Arora will oversee all aspects of UChicago’s medical education continuum, including undergraduate, graduate and continuing medical education, and will be a key leader in simulation-based training programs. In addition, she will serve as the leader and voice for medical education within the institution and with key external organizations, including the Association of American Colleges, Liaison Committee on Medical Education and Accreditation Council for Graduate Medical Education, among others. In collaboration with faculty, program directors and department chairs, she will ensure active engagement in providing an outstanding educational experience for our students and trainees.
Arora succeeds Halina Brukner, MD, who is retiring after 36 years of service as a clinician, educator and leader. Brukner has held the position of Dean for Medical Education since 2018. She joined UChicago faculty in 1985 after completing her residency in internal medicine at UChicago. Brukner will continue to lead the Pritzker School of Medicine as she facilitates the transition of Arora to her new role.
Arora received a bachelor’s degree from Johns Hopkins University and Doctor of Medicine degree from Washington University Medical School. She completed her residency in internal medicine and fellowship in general internal medicine at UChicago and received a master’s from the Harris School of Public Policy. She joined the UChicago faculty in 2005.
Arora is currently the Herbert T. Abelson Professor of Medicine, Assistant Dean for Scholarship and Discovery, Associate Chief Medical Officer for Clinical Learning Environment, and a Master of the Academy of Distinguished Medical Educators — a lifelong membership that honors UChicago faculty for extraordinary contributions to medical education. She is also an elected member of the National Academy of Medicine and serves on the Board of Directors of the American Board of Internal Medicine and the Joint Commission.
“Throughout her career, Dr.
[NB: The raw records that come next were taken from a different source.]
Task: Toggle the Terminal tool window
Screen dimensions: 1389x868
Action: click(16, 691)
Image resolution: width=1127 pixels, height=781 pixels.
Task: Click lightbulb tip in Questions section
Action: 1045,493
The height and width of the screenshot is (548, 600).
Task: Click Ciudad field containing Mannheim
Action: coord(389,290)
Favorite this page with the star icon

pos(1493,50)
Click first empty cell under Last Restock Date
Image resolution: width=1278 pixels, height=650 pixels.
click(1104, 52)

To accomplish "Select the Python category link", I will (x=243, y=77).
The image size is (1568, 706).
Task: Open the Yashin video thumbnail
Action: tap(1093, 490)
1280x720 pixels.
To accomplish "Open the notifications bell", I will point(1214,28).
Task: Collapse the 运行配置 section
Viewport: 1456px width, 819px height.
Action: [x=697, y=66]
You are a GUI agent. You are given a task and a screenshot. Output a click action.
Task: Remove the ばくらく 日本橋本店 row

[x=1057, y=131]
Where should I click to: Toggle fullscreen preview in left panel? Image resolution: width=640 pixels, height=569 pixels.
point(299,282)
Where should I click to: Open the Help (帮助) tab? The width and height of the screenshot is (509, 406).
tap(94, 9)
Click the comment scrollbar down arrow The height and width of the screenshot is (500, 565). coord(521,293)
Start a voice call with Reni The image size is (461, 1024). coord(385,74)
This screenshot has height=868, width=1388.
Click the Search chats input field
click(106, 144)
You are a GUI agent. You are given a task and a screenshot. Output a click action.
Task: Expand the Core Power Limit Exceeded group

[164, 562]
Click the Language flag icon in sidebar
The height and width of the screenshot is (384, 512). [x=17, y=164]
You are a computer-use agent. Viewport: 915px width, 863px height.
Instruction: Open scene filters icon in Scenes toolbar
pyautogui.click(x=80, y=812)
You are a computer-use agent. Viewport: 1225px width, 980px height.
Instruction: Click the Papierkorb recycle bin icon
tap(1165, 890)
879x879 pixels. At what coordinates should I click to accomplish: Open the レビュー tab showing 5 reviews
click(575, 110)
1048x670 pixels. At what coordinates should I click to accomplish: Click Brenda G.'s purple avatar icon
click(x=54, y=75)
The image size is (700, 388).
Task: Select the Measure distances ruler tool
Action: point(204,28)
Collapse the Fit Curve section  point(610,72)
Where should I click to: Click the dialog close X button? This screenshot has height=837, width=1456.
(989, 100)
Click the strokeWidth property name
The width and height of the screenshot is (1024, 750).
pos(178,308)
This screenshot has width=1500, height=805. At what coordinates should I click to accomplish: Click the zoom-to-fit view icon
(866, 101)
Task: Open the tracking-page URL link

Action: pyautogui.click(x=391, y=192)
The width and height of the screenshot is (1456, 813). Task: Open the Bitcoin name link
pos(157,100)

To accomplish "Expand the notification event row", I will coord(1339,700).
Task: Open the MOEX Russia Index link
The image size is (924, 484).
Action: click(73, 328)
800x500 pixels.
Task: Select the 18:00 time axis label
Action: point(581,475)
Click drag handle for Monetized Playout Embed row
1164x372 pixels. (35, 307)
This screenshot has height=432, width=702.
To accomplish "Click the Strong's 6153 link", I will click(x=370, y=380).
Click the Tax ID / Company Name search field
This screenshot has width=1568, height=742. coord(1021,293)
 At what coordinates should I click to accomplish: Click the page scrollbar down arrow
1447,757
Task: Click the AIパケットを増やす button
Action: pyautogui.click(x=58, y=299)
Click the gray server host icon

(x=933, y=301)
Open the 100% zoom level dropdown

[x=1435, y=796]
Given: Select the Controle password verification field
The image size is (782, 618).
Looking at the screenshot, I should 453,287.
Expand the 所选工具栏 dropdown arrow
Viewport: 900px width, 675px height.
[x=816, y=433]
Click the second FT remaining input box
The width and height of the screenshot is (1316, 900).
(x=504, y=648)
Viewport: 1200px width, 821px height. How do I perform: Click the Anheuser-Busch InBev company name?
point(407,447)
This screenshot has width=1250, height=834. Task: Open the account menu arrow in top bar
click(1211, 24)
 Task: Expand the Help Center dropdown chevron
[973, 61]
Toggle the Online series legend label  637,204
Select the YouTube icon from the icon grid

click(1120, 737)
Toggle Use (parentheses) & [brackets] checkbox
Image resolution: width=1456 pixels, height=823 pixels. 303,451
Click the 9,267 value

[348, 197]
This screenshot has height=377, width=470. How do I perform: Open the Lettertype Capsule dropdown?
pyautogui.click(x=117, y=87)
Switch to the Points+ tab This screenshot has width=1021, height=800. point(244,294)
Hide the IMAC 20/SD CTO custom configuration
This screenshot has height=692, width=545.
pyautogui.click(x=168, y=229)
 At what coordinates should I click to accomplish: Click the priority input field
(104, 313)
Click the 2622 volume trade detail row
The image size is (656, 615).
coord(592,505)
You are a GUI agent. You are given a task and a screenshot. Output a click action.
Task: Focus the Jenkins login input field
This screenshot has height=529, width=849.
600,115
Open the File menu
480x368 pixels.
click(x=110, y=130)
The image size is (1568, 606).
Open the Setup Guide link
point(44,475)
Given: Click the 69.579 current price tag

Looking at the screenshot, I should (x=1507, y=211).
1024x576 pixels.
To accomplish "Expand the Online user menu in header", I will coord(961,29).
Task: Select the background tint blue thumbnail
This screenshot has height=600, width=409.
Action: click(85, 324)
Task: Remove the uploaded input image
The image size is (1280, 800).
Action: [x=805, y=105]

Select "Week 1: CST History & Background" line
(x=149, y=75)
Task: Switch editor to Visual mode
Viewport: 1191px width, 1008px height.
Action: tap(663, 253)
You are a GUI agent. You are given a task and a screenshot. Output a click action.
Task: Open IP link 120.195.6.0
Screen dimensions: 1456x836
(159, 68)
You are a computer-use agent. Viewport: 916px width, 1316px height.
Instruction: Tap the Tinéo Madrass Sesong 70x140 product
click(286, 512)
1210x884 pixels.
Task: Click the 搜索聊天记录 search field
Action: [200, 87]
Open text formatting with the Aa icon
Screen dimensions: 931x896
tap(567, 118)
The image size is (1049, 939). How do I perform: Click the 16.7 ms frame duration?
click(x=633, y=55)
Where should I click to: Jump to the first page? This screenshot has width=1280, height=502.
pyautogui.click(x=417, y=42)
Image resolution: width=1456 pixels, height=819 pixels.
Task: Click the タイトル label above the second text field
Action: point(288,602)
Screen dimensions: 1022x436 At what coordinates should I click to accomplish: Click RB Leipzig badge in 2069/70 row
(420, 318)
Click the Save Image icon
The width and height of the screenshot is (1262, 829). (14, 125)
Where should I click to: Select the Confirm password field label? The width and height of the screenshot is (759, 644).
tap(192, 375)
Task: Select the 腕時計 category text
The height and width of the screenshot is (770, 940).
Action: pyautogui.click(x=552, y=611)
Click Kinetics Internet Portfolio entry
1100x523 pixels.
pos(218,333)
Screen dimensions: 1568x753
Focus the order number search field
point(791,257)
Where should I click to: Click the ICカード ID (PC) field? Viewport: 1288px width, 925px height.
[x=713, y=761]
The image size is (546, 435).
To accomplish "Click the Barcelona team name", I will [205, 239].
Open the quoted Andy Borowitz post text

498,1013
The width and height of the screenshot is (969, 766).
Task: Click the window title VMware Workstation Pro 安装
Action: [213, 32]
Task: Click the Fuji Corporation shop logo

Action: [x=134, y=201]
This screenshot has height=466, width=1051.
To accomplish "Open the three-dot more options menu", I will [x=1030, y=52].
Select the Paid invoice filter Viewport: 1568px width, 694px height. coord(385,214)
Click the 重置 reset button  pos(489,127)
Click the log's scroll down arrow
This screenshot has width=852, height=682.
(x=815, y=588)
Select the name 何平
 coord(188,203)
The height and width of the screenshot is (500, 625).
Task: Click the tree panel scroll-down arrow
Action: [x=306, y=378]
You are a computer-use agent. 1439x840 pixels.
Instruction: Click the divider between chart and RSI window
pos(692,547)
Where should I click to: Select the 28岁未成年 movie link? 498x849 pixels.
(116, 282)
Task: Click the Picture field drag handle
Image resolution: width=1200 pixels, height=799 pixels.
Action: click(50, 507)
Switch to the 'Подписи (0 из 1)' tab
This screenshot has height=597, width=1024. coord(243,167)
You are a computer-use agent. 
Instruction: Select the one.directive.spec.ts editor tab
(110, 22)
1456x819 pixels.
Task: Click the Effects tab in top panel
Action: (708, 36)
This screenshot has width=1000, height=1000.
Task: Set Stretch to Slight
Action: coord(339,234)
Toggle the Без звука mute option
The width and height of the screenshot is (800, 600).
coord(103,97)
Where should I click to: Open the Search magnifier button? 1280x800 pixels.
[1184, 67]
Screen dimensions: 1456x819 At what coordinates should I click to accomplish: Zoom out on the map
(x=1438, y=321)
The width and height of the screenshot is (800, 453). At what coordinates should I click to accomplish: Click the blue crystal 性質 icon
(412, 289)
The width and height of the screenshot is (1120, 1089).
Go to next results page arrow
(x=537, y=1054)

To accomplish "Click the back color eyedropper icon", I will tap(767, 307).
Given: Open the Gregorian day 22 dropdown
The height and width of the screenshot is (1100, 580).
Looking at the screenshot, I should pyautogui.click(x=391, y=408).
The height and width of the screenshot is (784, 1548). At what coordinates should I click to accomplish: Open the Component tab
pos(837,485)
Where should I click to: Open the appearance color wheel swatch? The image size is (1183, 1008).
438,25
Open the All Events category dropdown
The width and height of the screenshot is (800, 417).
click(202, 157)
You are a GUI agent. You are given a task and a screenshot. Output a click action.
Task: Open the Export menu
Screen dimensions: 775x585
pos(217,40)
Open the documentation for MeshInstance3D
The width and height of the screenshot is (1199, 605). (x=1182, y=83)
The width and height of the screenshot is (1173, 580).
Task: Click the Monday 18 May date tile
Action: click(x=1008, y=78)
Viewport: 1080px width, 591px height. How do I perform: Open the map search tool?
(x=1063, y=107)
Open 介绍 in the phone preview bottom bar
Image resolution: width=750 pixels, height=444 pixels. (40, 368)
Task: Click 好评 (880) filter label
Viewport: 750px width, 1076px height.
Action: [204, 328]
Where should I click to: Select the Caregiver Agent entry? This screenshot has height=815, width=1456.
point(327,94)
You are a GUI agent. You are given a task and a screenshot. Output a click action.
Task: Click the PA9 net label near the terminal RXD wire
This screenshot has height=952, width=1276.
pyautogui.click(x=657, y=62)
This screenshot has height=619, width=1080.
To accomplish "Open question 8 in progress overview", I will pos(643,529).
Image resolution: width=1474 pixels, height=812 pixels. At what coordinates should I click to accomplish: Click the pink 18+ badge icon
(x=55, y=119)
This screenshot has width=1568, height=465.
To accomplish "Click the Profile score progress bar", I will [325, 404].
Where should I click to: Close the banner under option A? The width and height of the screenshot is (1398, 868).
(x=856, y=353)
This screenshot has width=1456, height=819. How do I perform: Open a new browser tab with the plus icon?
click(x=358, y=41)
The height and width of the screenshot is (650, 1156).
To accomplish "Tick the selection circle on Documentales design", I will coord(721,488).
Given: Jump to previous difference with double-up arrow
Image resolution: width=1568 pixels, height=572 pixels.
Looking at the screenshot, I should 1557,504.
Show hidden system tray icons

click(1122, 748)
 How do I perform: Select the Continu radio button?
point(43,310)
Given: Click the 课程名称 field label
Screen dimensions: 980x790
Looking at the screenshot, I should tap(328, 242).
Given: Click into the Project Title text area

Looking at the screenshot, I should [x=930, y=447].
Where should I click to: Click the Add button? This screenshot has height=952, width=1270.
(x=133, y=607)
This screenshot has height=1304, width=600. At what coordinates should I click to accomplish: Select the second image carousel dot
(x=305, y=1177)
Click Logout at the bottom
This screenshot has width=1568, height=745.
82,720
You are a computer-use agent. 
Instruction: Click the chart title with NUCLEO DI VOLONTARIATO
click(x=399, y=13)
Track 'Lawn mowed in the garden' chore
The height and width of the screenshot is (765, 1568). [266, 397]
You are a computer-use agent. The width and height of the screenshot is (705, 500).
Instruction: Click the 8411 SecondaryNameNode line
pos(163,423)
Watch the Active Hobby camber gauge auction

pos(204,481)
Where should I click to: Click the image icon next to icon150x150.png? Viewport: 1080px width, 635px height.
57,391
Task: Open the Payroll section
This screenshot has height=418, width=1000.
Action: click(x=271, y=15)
Arora has demonstrated profound personal and academic investment in the quality of medical education,” said Kenneth S. Polonsky, MD, Executive Vice President for Medical Affairs and Dean of the BSD and of the Pritzker School of Medicine. “With a particular focus on the learning environment for medical trainees, she has helped to improve the quality of learning and clinical care delivered by trainees in our academic hospital.”
Arora has led pioneering work on resident sleep, fatigue and handoffs that have informed changes in residency duty hours. She is the principal investigator of an AMA Accelerating Change in Medical Education grant to integrate health systems science into medical education and is a Josiah Macy Faculty Scholar for her work improving the interprofessional clinical learning environment at UChicago Medicine. Arora is also an expert in sleep loss and has received NIH funding to study and improve sleep for patients as they transition from hospital to home. Her academic work has been cited more than 10,000 times.
Arora’s dedication to the highest standard of medical care and training is connected to her commitment to equal opportunity in medicine. She has received National Institutes of Health funding to study novel methods for using social media to expose minority youth to medical research careers and leads an NIH grant funded by the Diversity Program Consortium to improve mentor training for women and minority medical students at eight medical schools. She is a member of groups working for gender equity in medicine, including Women of Impact and the National Academies of Science, Engineering, and Medicine’s Action Collaborative on Ending Sexual Harassment in Higher Education.
The search for the Dean for Medical Education was informed by a faculty search committee, led by Jeffrey B. Matthews, MD, Chair and Dallas B. Phemister Professor of Surgery. The committee conducted a nomination process in which faculty, staff and medical students submitted 138 nominations for 29 individuals.